Lucy Mangan for The Guardian gave the first series three out of five stars. She praised the travelogue's inclusion of "under-publicised aspects of the [Japanese] culture" but noted James May's interaction with the television crew as low-brow and "strenuously jocular". Joel Keller for Decider enjoyed the series and appreciated that May's "sincere desire to get a feel for Japanese life is worth watching."

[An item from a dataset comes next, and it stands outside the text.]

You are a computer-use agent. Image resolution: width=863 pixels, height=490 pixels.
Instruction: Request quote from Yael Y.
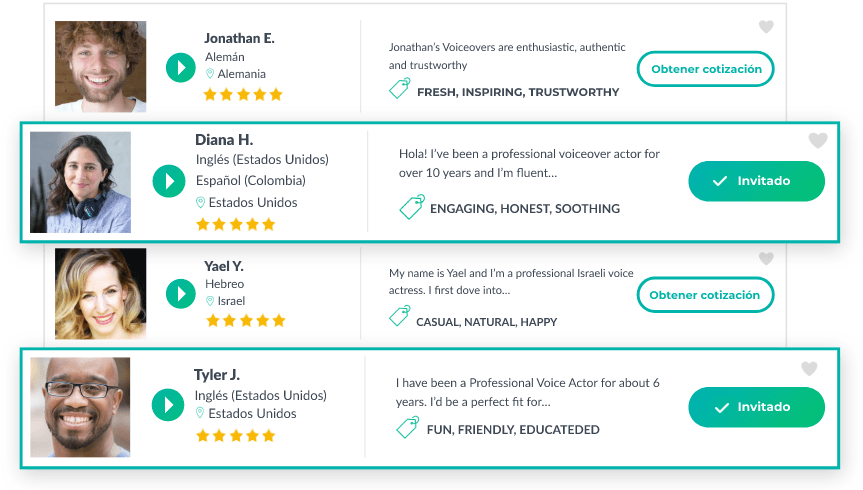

Regarding the second series, Anita Singh for The Telegraph gave it four out of five stars. She found the series "enjoyable, even if it does meander", and approved of May's presenting style stating he "is a very pleasant travelling companion".

Like the first two series, the third also received positive reviews. For The Telegraph, Singh gave the series three out of five stars. She found the series derivative of previous travelogues but praised May's style of "slightly bewildered Englishman, resigned to losing his dignity".